As numerosas casas de mato
ardiam em labaredas pavorosas, subindo a altura das árvores,
desfazendo-se em nuvens negras de fumo que o vento levava. Eram grandes
e no centro possuíam uma ampla parada para instrução. Na secretaria,
rimas de papéis: cartas, panfletos, fotografias – desfaziam-se em cinza,
enquanto a máquina de escrever, numa explosão, perdeu todas as teclas,
todas as letras. Os tanques para lavagem esfacelavam-se e a água com as
explosões de granadas era um repuxo, misturado de pedras no ar. Longas
casernas, cheias de camas com mosquiteiros, quartos com cabides donde
pendiam colares de todas as cores e roupas de mulheres e esplanadas com
mesas e cadeiras toscas, à sombra de grandes árvores, a alfaiataria –
tudo era devorado pelas chamas, acompanhadas de milhares de ruídos.

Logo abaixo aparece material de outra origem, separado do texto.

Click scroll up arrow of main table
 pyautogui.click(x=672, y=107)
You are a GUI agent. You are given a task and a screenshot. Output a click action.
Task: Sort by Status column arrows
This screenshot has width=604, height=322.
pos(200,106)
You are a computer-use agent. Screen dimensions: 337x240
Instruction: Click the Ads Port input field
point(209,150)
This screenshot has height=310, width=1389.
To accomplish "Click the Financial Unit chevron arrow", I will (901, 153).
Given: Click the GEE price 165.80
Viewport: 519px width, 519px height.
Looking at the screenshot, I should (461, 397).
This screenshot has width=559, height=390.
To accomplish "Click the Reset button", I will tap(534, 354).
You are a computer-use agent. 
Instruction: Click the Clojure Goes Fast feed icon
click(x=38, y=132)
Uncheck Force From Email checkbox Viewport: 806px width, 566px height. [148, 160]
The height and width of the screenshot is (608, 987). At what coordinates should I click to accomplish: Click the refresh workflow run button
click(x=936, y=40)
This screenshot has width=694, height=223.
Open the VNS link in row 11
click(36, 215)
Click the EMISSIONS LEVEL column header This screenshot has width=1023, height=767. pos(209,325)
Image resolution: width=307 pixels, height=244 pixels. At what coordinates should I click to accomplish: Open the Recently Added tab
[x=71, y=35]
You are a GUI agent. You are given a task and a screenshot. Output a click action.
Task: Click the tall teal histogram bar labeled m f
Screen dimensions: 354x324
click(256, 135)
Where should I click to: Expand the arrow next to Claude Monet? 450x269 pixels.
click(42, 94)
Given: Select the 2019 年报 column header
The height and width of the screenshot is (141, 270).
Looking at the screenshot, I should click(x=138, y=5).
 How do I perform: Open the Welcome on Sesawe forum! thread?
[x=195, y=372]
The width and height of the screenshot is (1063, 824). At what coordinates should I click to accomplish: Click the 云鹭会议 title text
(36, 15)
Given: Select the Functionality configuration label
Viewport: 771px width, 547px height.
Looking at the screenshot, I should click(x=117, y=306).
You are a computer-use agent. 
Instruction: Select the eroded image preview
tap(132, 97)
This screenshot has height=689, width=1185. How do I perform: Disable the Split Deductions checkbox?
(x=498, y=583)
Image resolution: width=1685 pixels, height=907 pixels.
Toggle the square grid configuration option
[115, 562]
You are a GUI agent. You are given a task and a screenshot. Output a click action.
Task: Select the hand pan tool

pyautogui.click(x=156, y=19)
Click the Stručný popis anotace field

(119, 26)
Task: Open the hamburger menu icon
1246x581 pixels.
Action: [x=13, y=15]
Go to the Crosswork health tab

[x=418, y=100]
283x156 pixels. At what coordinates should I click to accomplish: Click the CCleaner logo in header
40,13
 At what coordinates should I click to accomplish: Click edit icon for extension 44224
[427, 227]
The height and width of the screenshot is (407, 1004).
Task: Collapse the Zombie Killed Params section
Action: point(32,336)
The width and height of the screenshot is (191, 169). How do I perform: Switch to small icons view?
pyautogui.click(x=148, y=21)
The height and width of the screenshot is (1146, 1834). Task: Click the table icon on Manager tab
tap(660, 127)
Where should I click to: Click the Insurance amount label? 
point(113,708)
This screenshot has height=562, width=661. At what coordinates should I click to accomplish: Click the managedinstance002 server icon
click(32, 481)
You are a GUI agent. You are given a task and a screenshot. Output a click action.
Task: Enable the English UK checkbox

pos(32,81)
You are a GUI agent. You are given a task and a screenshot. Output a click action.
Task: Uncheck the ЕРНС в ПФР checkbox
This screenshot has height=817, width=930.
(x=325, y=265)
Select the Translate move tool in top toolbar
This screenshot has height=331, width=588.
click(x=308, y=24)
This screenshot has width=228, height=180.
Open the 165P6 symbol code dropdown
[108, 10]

Foi então que rebentou meia
hora de tiroteio feroz com o apoio dos T6. Mas, ao saírem,
apressadamente, do meio das chamas, não fossem cercados, nesta confusão
de tiros, ruídos e fogo, dois paraquedistas perderam-se. E, quanto mais
eles fizeram para se juntar a outras forças, cirandando dum lado para
outro, mais se perdiam e afastavam, desnorteando-se.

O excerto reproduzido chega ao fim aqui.